The Democrat’s announcement came amid threats from some progressive Californians who say Feinstein’s moderate nature no longer works for a state facing the brunt of the Trump administration’s goals on healthcare, taxes and other issues. As progressive groups prepare for a primary fight, at least one big-name Democratic opponent has been silent on his potential plans to challenge Feinstein.
She seemed to acknowledge the threats in an email to supporters Monday.
“Experience counts. The ability to get things done counts. And the compassion, vigor, and stamina to make a difference counts,” Feinstein said.

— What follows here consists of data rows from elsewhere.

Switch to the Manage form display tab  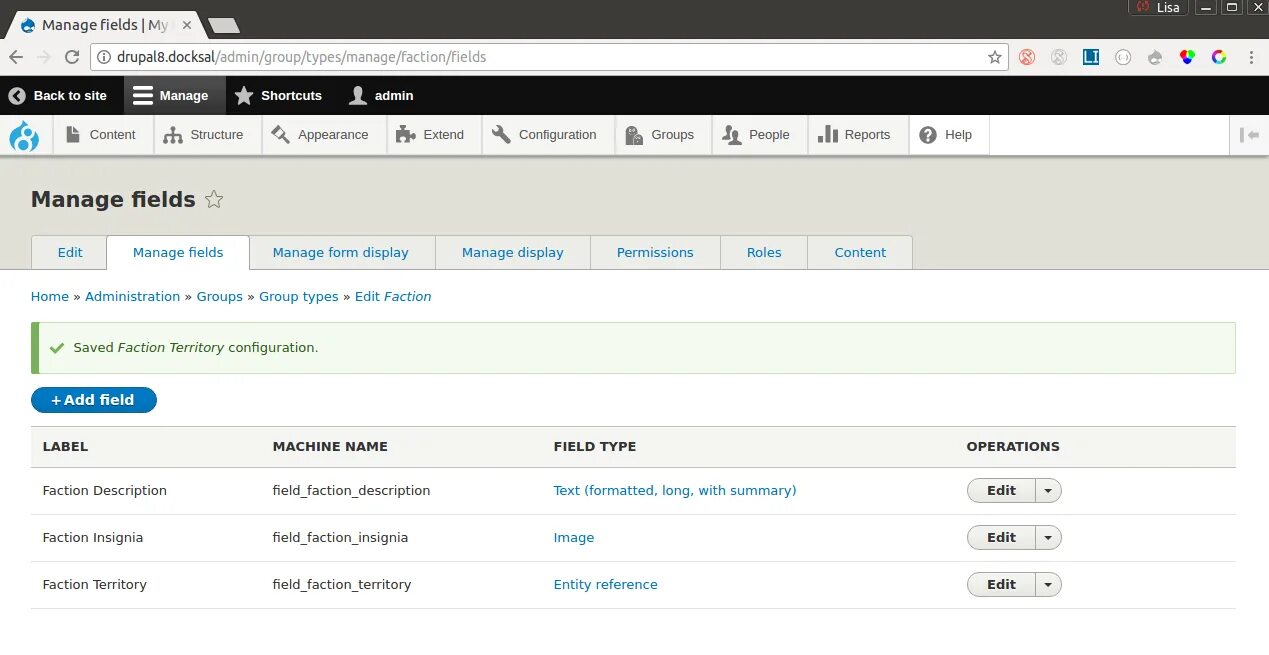[x=341, y=253]

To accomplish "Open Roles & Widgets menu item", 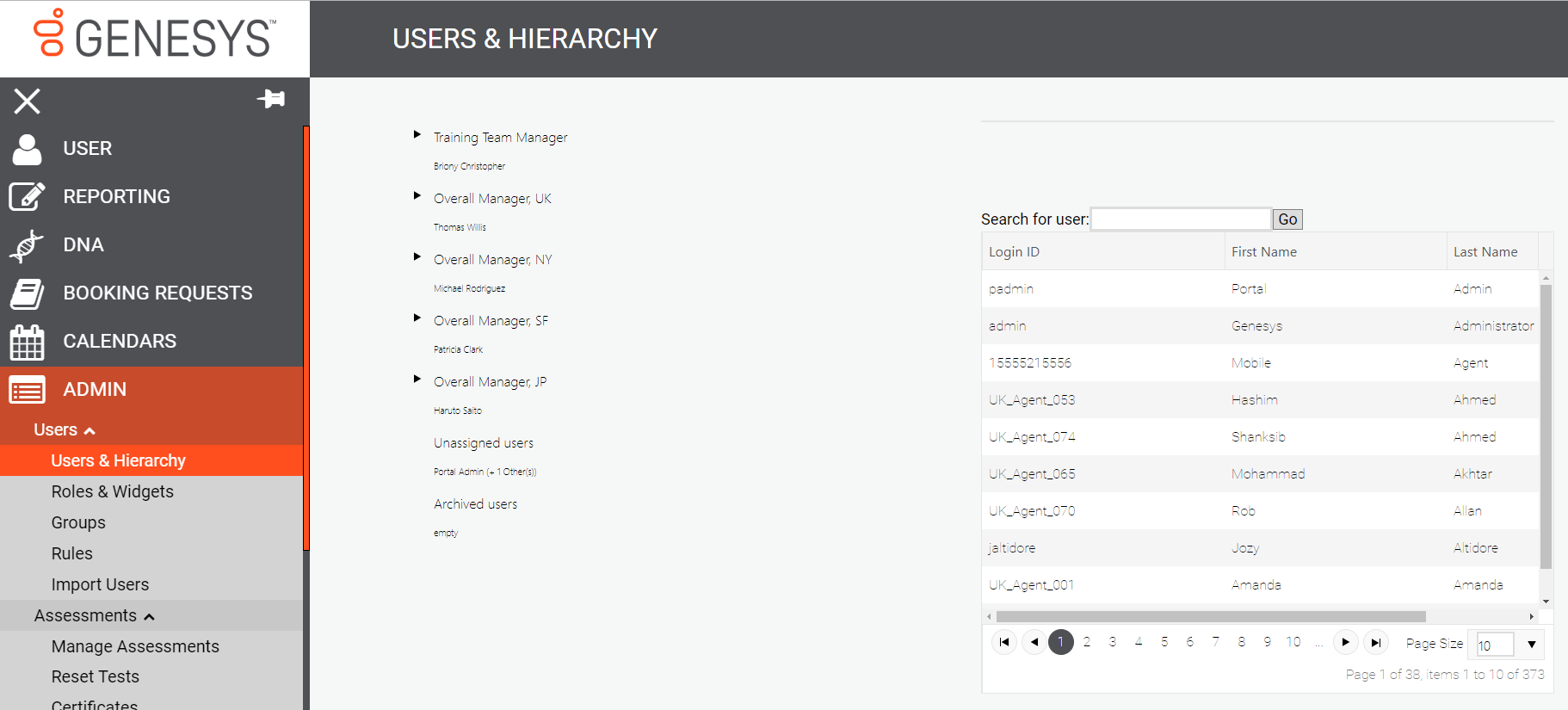I will coord(112,491).
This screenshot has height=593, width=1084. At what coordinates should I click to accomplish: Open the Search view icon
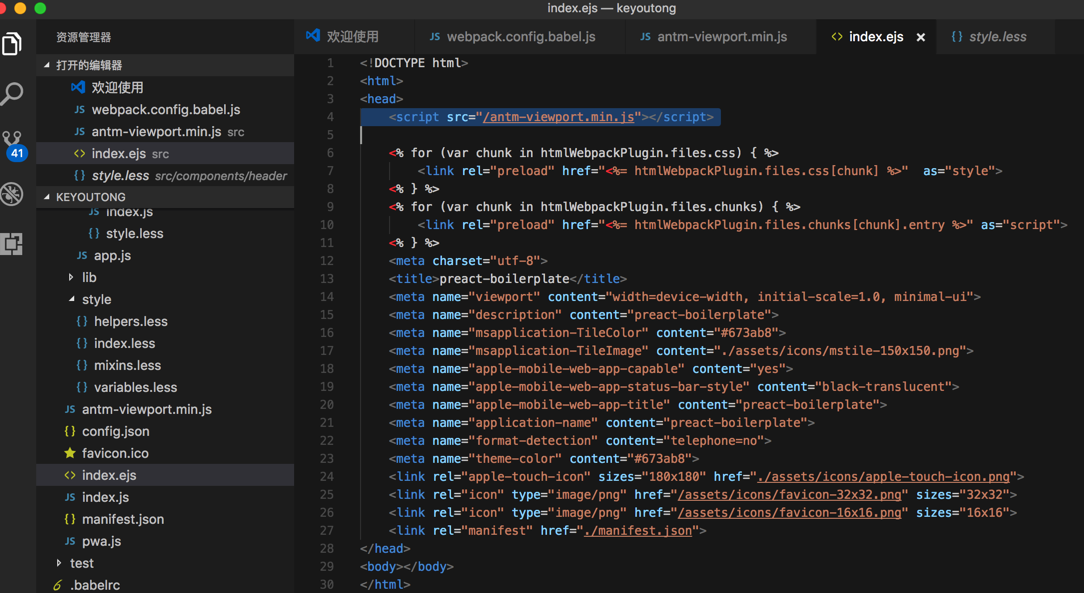[13, 94]
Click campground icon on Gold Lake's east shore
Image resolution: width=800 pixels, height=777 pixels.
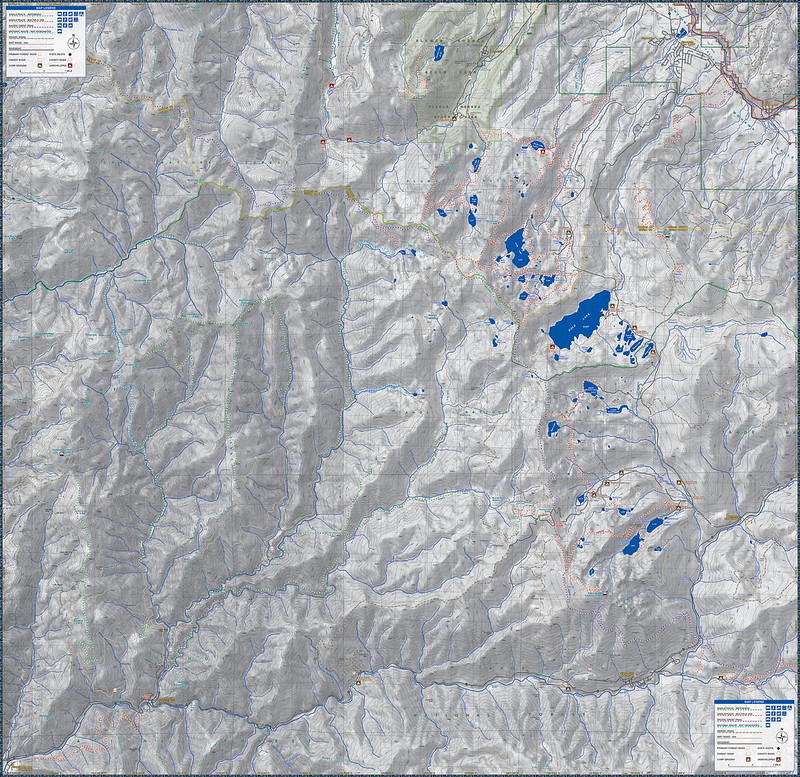[612, 306]
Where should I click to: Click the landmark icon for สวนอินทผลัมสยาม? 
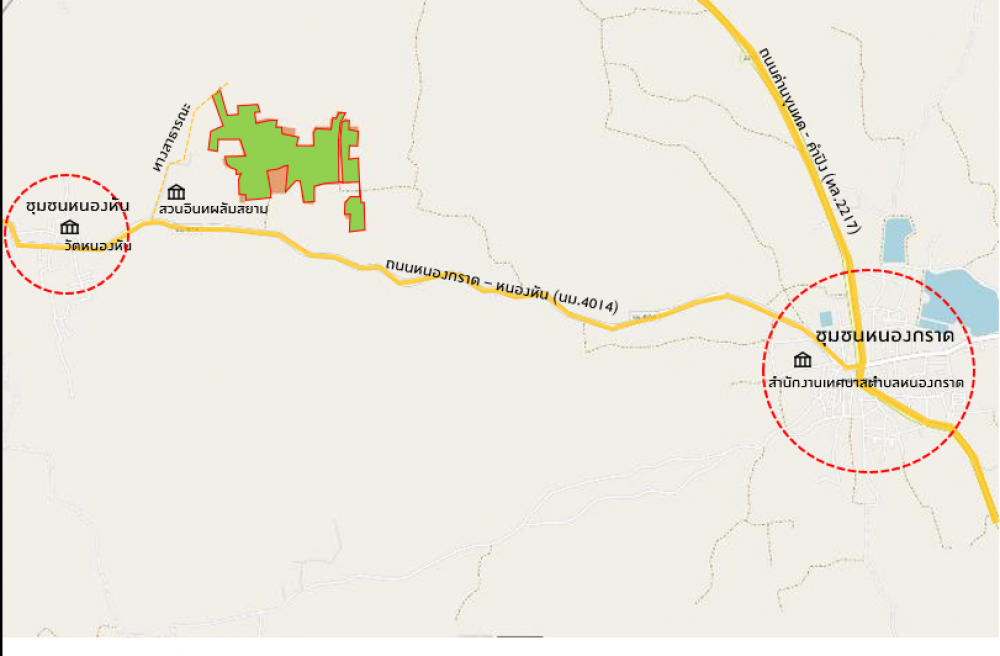click(x=177, y=192)
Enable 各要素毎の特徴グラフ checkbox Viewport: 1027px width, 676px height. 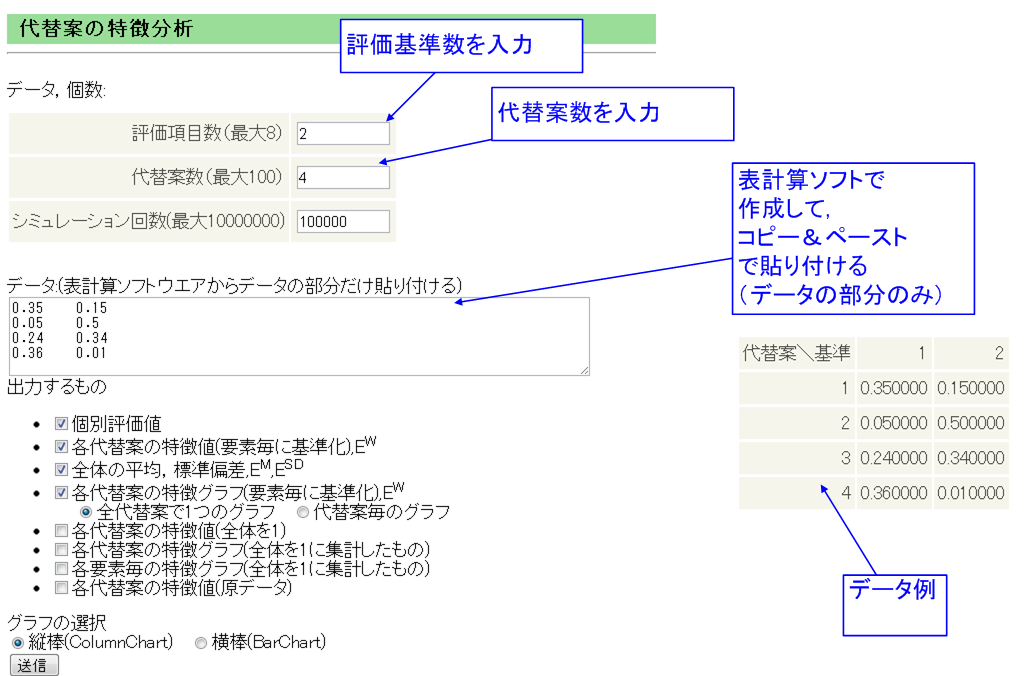[61, 568]
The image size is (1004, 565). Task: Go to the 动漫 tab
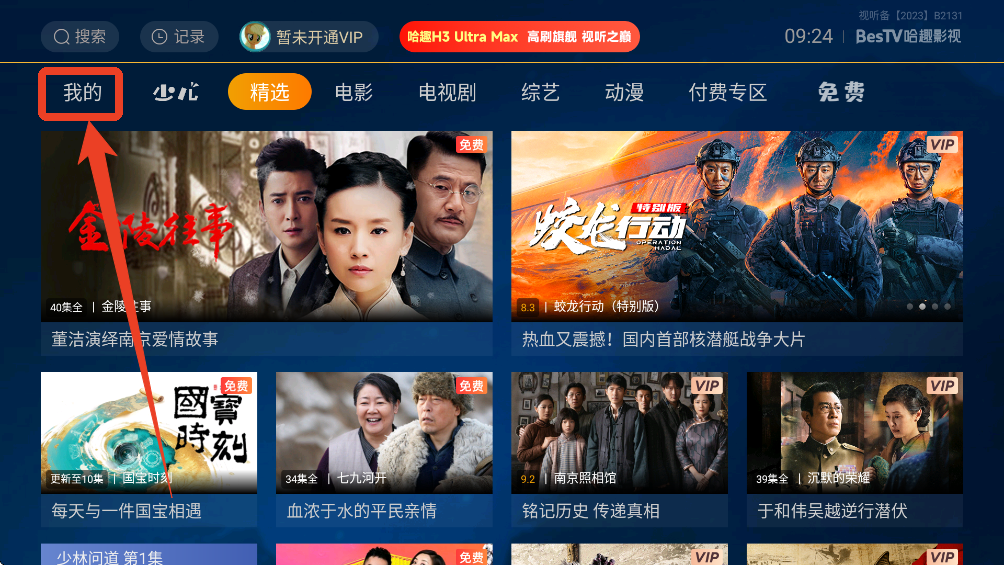click(624, 92)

Feinstein is leaning on her record as the first woman to be the ranking Democrat of the powerful Senate Judiciary Committee and her role on the Senate Intelligence Committee as the reasons she should stay in office. Both committees are investigating Russian attempts to influence the 2016 election, and position her as a foil to President Trump.
“I’m immensely proud of my service in the Senate and all I’ve done to help the people of California and the nation. But there’s still so much work left to do … ” Feinstein said on Facebook.
At 84, she is the longest consecutively serving California official and the oldest member of the Senate. After a stint on the San Francisco Board of Supervisors and as mayor of San Francisco, Feinstein was the Democratic nominee for governor in 1990. Though she lost to Republican Pete Wilson, the campaign gave her the statewide recognition she needed to win the special election to replace Wilson in the Senate in 1992.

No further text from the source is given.